Written problem A -
In the records further down, copy out the lines starting at the one that contains "Open the Bulk Edit icon" and ending at the one that contains "[x=130, y=43]", both included.

+-------+

Microarchitecture Performance

Improved throughput in energy-efficient designs for multicore processors and other high-performance systems


June 20, 2006
URL:http://www.drdobbs.com/parallel/microarchitecture-performance/189500676

In his 11 years with Intel, Ram Ramanathan has held positions ranging from engineering to management. He has received four patents and has 10 patents pending in the areas of networking and security. Ram holds a master's degree in mathematics from Madurai Kamaraj University in India.


The computer industry continually needs smaller, faster, more efficient, and more capable servers. However, the fundamental challenge is in delivering that improved performance without increasing the system's power requirements. Today, the challenge is compounded as CMOS manufacturing processes scale toward physical, atomic limits. Complicated physics and breakthrough manufacturing processes are now required to approach the performance-power problem from two directions:

The industry has tried a variety of techniques to resolve those challenges. The best of these implementations are a combination of optimized microarchitecture, better transistor technologies, an increased number of execution cores, advanced memory technologies, and faster data access.

The new implementations are taking advantage of the increased compute density being delivered though breakthrough 65-nm process technology. The additional compute density--twice as many transistors in the same physical footprint--has made it possible to take parallelism down to the level of individual execution cores. The result is a new generation of energy-efficient systems, such as servers with improved instruction throughput that can respond faster to network demands.

+-------+

Written problem B -
According to the microarchitecture performance article, what process technology is delivering the increased compute density?

+-------+

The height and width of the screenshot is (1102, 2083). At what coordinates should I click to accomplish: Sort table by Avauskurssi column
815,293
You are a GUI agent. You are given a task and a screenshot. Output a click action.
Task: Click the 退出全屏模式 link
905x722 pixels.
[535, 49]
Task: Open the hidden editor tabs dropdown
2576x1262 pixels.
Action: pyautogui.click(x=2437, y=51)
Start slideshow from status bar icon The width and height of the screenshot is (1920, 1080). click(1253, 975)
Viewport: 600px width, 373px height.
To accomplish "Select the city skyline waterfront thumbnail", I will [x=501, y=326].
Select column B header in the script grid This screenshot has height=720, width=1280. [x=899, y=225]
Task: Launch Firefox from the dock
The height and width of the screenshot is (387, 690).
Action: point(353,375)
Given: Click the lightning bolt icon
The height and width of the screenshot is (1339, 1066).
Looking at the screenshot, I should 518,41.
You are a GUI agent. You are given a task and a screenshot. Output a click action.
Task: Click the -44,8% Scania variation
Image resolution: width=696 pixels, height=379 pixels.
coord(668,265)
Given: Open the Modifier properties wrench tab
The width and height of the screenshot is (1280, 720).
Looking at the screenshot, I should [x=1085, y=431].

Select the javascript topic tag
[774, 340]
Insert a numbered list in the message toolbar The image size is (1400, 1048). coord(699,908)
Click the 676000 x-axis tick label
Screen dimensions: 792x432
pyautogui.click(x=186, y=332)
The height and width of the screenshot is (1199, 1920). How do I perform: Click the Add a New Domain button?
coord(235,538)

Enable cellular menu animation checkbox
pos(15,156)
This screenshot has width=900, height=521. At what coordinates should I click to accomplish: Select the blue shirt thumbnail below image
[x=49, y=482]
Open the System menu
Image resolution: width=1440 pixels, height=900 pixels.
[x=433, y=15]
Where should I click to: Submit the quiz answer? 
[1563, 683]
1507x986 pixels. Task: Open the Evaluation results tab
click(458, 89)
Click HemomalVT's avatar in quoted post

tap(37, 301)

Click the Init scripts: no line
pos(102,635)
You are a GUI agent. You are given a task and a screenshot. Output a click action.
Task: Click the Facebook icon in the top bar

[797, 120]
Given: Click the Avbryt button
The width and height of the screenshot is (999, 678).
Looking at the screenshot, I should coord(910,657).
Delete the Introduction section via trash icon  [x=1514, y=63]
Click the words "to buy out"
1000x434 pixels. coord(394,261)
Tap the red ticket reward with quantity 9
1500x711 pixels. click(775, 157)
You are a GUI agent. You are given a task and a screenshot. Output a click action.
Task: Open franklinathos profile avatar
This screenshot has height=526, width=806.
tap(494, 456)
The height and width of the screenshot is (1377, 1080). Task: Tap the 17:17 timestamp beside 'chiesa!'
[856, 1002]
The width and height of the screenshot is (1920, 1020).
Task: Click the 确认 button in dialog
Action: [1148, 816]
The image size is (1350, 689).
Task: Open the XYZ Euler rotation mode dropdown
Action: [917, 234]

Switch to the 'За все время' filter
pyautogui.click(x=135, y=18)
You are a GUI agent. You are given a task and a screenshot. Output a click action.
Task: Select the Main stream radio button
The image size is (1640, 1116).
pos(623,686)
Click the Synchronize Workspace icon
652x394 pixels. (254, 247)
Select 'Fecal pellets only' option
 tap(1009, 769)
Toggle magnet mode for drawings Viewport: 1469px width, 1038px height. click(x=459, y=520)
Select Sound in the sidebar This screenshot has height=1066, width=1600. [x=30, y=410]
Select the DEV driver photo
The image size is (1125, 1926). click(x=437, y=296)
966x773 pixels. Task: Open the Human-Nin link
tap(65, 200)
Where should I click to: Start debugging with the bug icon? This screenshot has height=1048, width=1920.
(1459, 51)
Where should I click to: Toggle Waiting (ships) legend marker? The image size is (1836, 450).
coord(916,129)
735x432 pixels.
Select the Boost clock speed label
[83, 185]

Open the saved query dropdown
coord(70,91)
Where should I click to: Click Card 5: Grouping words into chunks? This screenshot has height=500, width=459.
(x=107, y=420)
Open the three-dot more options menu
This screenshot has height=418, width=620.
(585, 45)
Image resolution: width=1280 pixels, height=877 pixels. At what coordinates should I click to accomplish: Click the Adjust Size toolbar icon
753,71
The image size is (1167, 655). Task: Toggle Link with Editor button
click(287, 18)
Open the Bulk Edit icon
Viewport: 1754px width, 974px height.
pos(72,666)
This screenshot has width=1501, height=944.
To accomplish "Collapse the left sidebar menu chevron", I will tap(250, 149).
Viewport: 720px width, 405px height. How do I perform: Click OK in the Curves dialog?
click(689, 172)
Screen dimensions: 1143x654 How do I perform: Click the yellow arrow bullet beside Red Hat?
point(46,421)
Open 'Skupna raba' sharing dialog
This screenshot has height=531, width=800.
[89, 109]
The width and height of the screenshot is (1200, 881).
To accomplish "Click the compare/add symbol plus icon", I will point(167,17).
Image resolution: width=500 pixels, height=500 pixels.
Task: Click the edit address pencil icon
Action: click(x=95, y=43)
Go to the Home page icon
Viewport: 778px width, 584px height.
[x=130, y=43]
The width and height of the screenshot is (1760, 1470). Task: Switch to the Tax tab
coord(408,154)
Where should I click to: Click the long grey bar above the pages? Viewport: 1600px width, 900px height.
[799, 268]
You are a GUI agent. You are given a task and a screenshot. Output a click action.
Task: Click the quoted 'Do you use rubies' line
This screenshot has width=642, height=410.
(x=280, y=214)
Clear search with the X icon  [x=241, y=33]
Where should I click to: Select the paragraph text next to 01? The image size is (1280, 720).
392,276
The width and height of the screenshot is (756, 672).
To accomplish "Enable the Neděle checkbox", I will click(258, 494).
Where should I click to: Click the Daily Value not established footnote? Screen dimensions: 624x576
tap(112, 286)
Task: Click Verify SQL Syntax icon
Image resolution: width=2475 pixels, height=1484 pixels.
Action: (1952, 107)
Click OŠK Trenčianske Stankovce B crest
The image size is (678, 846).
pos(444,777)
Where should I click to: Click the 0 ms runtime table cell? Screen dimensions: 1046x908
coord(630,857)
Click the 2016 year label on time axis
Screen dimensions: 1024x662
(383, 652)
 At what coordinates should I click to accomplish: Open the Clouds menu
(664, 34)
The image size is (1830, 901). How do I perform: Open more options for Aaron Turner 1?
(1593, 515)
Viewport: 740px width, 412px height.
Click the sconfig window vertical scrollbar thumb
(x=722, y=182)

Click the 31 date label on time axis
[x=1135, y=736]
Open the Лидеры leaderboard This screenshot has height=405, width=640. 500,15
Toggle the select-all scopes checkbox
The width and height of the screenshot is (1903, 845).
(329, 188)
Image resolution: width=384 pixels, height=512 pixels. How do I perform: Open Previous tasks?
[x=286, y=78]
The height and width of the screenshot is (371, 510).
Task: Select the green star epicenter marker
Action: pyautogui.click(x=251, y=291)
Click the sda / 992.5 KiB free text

+-------+

Answer A -
Open the Bulk Edit icon
Viewport: 1754px width, 974px height.
pos(72,666)
This screenshot has width=1501, height=944.
To accomplish "Collapse the left sidebar menu chevron", I will tap(250, 149).
Viewport: 720px width, 405px height. How do I perform: Click OK in the Curves dialog?
click(689, 172)
Screen dimensions: 1143x654 How do I perform: Click the yellow arrow bullet beside Red Hat?
point(46,421)
Open 'Skupna raba' sharing dialog
This screenshot has height=531, width=800.
[89, 109]
The width and height of the screenshot is (1200, 881).
To accomplish "Click the compare/add symbol plus icon", I will point(167,17).
Image resolution: width=500 pixels, height=500 pixels.
Task: Click the edit address pencil icon
Action: click(x=95, y=43)
Go to the Home page icon
Viewport: 778px width, 584px height.
[x=130, y=43]

Answer B -
Breakthrough 65-nm process technology.